Biographie
Am 29. April 2020, auf dem Höhepunkt der Pandemie, brachen FSB-Beamte zusammen mit Vertretern der örtlichen Kosaken in die Häuser von Zivilisten in zwei Dörfern des Krasnodar-Gebiets ein und führten Durchsuchungen und Verhöre durch. Lyudmila Shchekoldina aus dem Dorf Pawlowskaja wurde von den Sicherheitskräften verdächtigt, eine "Anhängerin einer verbotenen Organisation" zu sein. Gegen sie wurde ein Strafverfahren eröffnet, und dem Gläubigen wurde eine Gewährleistung zum Verlassen eingezogen.
Lyudmila wurde im Juni 1976 im Dorf Aleksandrovka (Krasnodar-Gebiet) geboren.
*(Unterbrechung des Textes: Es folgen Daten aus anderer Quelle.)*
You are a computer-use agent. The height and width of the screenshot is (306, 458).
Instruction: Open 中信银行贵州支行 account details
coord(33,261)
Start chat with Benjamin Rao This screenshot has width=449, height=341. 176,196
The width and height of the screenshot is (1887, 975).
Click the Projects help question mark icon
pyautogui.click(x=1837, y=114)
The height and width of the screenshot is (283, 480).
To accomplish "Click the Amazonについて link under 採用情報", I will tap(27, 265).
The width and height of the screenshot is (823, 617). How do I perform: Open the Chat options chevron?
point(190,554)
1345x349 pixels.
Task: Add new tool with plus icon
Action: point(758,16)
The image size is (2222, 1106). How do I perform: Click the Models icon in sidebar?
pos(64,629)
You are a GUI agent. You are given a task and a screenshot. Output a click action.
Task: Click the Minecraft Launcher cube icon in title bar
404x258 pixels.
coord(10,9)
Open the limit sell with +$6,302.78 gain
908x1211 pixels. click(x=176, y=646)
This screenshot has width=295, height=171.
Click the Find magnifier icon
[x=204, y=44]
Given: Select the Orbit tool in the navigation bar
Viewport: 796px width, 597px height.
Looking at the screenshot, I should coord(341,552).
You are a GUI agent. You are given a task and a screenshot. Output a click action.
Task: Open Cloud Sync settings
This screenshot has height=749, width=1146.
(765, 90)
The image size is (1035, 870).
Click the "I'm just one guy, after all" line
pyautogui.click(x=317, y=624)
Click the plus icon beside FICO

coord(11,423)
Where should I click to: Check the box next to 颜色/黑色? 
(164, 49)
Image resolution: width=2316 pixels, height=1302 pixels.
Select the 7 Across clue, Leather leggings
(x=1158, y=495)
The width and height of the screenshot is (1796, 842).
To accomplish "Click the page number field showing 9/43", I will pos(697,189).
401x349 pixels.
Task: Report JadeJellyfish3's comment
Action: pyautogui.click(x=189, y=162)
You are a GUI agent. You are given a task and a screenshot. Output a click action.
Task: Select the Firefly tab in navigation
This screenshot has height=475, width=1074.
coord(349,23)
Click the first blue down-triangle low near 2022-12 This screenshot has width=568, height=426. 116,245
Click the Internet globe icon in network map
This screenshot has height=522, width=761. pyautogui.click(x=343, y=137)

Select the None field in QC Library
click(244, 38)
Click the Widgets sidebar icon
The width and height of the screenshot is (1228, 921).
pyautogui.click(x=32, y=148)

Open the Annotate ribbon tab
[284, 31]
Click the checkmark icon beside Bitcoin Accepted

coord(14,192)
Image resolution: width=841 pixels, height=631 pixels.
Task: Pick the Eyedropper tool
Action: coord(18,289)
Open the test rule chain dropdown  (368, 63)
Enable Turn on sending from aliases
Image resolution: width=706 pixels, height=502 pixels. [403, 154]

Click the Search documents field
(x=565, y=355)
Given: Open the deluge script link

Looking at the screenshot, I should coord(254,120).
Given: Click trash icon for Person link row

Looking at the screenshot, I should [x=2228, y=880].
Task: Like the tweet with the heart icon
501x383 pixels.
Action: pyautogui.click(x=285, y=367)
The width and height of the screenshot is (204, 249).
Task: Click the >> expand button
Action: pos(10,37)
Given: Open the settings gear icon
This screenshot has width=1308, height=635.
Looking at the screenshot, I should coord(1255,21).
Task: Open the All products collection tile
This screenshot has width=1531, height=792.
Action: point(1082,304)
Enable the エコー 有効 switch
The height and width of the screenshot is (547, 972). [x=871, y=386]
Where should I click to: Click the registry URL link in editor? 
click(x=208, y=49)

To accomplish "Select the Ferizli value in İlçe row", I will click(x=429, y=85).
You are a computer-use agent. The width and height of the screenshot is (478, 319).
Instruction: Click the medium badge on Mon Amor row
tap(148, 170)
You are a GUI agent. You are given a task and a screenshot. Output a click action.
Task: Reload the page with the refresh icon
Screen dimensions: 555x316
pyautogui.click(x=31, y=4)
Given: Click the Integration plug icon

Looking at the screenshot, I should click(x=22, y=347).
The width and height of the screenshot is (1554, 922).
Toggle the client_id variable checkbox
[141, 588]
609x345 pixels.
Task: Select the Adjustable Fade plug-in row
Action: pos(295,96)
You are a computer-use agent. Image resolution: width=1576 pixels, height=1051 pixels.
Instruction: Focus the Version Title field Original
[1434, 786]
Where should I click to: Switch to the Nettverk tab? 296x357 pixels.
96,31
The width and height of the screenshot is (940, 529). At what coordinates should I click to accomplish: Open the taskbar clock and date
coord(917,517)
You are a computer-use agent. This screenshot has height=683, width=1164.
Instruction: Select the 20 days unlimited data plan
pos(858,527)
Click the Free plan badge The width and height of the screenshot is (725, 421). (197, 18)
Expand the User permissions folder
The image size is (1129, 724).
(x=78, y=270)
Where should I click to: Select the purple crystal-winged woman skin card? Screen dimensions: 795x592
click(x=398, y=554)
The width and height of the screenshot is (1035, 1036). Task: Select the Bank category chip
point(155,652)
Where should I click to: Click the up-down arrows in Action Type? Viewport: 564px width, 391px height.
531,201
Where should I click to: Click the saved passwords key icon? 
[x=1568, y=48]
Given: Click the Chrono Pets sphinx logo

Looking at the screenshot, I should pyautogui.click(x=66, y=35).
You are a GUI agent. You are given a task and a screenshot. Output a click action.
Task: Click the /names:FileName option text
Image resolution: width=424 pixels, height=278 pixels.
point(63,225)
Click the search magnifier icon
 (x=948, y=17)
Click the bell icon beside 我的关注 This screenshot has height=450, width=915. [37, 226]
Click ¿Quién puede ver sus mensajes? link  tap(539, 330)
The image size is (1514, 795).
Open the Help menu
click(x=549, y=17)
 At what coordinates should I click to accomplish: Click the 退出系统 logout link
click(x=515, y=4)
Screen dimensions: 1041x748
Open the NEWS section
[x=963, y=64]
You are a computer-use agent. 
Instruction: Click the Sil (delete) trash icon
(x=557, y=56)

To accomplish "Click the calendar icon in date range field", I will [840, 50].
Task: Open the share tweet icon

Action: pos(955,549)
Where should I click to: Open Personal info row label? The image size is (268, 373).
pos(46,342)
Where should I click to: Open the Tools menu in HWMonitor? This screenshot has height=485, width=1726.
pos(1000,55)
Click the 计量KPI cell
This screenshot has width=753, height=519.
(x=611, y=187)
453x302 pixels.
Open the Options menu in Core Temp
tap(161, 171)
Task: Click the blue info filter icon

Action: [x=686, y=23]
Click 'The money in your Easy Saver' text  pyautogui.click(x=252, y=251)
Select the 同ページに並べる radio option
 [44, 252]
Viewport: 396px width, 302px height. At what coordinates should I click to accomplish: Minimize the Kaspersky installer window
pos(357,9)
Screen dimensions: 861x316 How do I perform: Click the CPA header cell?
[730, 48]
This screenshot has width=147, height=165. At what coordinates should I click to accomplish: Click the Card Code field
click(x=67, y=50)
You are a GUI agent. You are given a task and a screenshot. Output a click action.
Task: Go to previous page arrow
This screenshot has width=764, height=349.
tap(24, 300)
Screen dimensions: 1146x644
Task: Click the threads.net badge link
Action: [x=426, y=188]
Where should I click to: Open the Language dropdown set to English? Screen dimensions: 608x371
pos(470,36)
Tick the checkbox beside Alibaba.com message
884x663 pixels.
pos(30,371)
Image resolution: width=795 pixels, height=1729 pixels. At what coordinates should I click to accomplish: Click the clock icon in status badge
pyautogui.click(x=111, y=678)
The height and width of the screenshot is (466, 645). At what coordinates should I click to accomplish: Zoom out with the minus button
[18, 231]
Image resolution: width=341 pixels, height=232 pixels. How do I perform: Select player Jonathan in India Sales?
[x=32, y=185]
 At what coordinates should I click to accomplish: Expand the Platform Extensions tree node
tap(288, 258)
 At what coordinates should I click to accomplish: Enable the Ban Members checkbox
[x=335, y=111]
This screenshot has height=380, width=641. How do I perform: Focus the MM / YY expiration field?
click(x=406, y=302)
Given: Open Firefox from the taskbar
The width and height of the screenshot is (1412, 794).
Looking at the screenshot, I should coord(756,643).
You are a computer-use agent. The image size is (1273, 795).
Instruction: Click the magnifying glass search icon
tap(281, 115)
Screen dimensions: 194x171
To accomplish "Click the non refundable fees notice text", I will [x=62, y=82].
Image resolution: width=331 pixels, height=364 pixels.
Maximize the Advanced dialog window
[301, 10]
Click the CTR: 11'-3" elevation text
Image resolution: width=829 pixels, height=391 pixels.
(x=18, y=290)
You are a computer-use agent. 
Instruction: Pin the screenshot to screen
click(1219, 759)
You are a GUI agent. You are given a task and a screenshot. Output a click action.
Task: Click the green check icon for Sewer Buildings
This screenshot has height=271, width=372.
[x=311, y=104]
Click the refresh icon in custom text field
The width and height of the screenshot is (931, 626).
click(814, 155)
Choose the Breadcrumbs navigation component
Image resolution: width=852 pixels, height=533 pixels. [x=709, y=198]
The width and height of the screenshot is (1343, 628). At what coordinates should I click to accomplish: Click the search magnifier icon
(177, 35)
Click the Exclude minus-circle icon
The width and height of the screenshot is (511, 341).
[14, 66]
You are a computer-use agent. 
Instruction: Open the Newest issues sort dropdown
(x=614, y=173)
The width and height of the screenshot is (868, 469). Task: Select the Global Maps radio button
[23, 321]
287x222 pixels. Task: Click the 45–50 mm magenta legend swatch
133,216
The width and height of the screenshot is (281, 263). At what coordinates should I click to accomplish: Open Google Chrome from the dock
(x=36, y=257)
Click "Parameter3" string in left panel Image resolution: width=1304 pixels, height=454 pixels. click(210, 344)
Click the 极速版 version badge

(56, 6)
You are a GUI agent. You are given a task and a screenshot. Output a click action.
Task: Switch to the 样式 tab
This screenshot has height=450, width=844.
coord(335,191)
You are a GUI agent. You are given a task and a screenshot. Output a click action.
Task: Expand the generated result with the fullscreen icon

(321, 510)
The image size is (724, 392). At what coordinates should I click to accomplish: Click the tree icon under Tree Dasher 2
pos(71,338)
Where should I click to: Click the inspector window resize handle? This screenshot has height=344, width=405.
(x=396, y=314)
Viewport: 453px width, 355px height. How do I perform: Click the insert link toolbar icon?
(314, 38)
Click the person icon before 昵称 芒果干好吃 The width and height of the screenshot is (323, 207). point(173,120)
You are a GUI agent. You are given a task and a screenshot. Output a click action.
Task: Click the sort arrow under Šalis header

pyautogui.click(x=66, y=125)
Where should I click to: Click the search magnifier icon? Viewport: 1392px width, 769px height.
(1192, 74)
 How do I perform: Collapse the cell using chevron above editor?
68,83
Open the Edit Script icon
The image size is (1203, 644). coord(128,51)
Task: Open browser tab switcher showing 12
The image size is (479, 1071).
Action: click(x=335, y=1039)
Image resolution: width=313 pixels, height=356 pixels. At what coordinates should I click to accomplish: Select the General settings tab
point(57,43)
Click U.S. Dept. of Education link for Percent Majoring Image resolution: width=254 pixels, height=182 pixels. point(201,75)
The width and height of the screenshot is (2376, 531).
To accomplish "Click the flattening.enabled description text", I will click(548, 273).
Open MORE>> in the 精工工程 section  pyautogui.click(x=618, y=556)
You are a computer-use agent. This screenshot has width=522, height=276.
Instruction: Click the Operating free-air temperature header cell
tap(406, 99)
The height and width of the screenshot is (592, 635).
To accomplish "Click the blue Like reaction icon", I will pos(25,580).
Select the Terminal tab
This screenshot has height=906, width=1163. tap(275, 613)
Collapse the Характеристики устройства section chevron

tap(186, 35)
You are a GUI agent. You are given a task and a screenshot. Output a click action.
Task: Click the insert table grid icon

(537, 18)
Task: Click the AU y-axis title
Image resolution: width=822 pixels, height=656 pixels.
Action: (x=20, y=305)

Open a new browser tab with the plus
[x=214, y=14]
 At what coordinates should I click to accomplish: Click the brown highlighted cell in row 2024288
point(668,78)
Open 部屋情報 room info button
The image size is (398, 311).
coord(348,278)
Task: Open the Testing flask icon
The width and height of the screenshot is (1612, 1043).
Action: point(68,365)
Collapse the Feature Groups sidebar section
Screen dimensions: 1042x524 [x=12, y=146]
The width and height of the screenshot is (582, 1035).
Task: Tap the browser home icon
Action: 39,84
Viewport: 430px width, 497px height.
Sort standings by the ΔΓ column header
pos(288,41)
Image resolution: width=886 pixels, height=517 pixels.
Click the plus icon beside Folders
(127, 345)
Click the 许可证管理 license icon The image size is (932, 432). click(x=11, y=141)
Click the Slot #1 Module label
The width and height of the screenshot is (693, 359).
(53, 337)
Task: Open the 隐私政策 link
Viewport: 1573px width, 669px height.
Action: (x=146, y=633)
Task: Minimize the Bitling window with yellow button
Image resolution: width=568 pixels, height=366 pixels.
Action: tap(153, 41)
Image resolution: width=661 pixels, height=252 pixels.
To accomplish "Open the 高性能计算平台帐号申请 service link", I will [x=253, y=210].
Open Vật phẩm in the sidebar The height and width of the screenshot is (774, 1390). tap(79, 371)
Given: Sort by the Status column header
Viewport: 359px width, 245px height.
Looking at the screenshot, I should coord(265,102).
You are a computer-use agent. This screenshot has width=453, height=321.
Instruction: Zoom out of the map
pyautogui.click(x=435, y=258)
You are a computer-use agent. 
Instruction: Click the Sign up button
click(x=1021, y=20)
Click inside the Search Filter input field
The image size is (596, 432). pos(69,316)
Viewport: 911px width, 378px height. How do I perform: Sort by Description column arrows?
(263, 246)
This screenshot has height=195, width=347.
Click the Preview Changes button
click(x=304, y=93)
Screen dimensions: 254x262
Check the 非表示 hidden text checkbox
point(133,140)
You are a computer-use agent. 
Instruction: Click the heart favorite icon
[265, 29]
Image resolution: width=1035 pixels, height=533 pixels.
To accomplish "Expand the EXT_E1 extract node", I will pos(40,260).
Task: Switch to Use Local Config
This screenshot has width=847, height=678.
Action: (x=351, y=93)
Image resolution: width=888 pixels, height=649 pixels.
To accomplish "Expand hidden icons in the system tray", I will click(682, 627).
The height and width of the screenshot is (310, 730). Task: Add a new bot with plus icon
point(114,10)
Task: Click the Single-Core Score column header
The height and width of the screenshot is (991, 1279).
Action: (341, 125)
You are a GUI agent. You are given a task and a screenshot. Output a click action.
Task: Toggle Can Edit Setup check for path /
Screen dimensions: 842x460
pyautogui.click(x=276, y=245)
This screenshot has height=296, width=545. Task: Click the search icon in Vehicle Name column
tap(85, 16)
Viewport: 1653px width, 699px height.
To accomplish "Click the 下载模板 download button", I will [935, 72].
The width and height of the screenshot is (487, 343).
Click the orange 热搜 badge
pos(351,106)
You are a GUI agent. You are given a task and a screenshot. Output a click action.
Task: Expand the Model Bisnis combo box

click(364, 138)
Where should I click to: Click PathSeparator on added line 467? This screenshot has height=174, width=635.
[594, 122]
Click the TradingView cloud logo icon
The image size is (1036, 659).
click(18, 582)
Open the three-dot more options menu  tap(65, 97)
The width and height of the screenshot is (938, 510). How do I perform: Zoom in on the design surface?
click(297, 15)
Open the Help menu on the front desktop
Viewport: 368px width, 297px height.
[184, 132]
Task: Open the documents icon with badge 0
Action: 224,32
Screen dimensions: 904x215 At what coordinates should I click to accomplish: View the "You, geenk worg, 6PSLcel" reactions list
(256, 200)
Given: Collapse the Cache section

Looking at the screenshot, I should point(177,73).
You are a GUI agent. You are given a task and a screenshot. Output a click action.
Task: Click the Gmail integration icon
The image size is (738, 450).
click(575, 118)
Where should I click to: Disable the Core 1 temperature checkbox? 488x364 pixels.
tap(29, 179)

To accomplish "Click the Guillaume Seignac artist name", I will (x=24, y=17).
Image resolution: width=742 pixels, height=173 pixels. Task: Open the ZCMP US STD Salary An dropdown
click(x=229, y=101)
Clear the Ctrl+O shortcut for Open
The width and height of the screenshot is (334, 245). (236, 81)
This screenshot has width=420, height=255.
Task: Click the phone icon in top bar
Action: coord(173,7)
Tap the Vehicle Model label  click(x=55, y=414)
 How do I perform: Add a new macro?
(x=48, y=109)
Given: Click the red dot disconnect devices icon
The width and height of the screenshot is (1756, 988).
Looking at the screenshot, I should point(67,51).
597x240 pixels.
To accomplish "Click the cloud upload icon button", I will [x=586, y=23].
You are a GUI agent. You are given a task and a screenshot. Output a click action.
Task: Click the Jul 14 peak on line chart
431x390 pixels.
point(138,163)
Mein Vater ist schon tot, meine Mutter ist Rentnerin. Sie hat eine ältere Schwester und einen älteren Bruder. Als Kind lernte sie Klavier zu spielen und flechtete gerne Makramé.
Nach ihrem Abschluss an der Oryol State University erwarb Lyudmila einen Abschluss als Grundschullehrerin mit dem Recht, in der Mittelschule Russische Sprache und Literatur zu unterrichten. Als Spezialistin für den sozialen Schutz der Bevölkerung arbeitete sie in ihrem Heimatdorf mit Rentnern, Behinderten und Waisen. 2007 zog sie ins Dorf Pawlowskaja. Dort arbeitete sie als Stuckateurin, Haushälterin und ist jetzt Hausmeisterin an einer Sportschule. Die Mitarbeiter respektieren Lyudmila, und der Arbeitgeber schätzt ihre gewissenhafte Einstellung zur Arbeit, was durch Dankesbriefe an sie bestätigt wird.
Als Kind dachte Lyudmila über den Sinn des Lebens und die Ursachen von Bösem und Ungerechtigkeit in der Welt nach. Sie machte sich besonders Sorgen um die Frage, was mit einem Menschen nach dem Tod passiert. Mitte der 90er Jahre machte sich Lyudmila mit den biblischen Lehren vertraut und erhielt befriedigende Antworten auf ihre Fragen. Deshalb schlug Lyudmila den christlichen Weg ein und betrachtet es als ihre Pflicht, die Informationen, die ihr selbst geholfen haben, mit anderen zu teilen.
Nach den gewaltsamen Razzien am 29. April 2020 verschlechterte sich Lyudmilas emotionaler und körperlicher Zustand erheblich, chronische Krankheiten verschlechterten sich durch Nervosität, und sie musste zu Ärzten. Verwandte helfen Lyudmila und sorgen sich um sie. Am meisten besorgt ist die ältere Mutter, die auf die Hilfe ihrer Tochter nicht mehr verzichten kann.
Die Mitarbeiter von Lyudmila sind schockiert, dass eine verantwortungsbewusste und respektable Frau, die nie verurteilt wurde, plötzlich als Kriminelle eingestuft werden kann. Kolleginnen und Kollegen ermutigen Lyudmila mit Zusicherungen: "Haltet durch, alles wird gut, wir werden für dich beten!"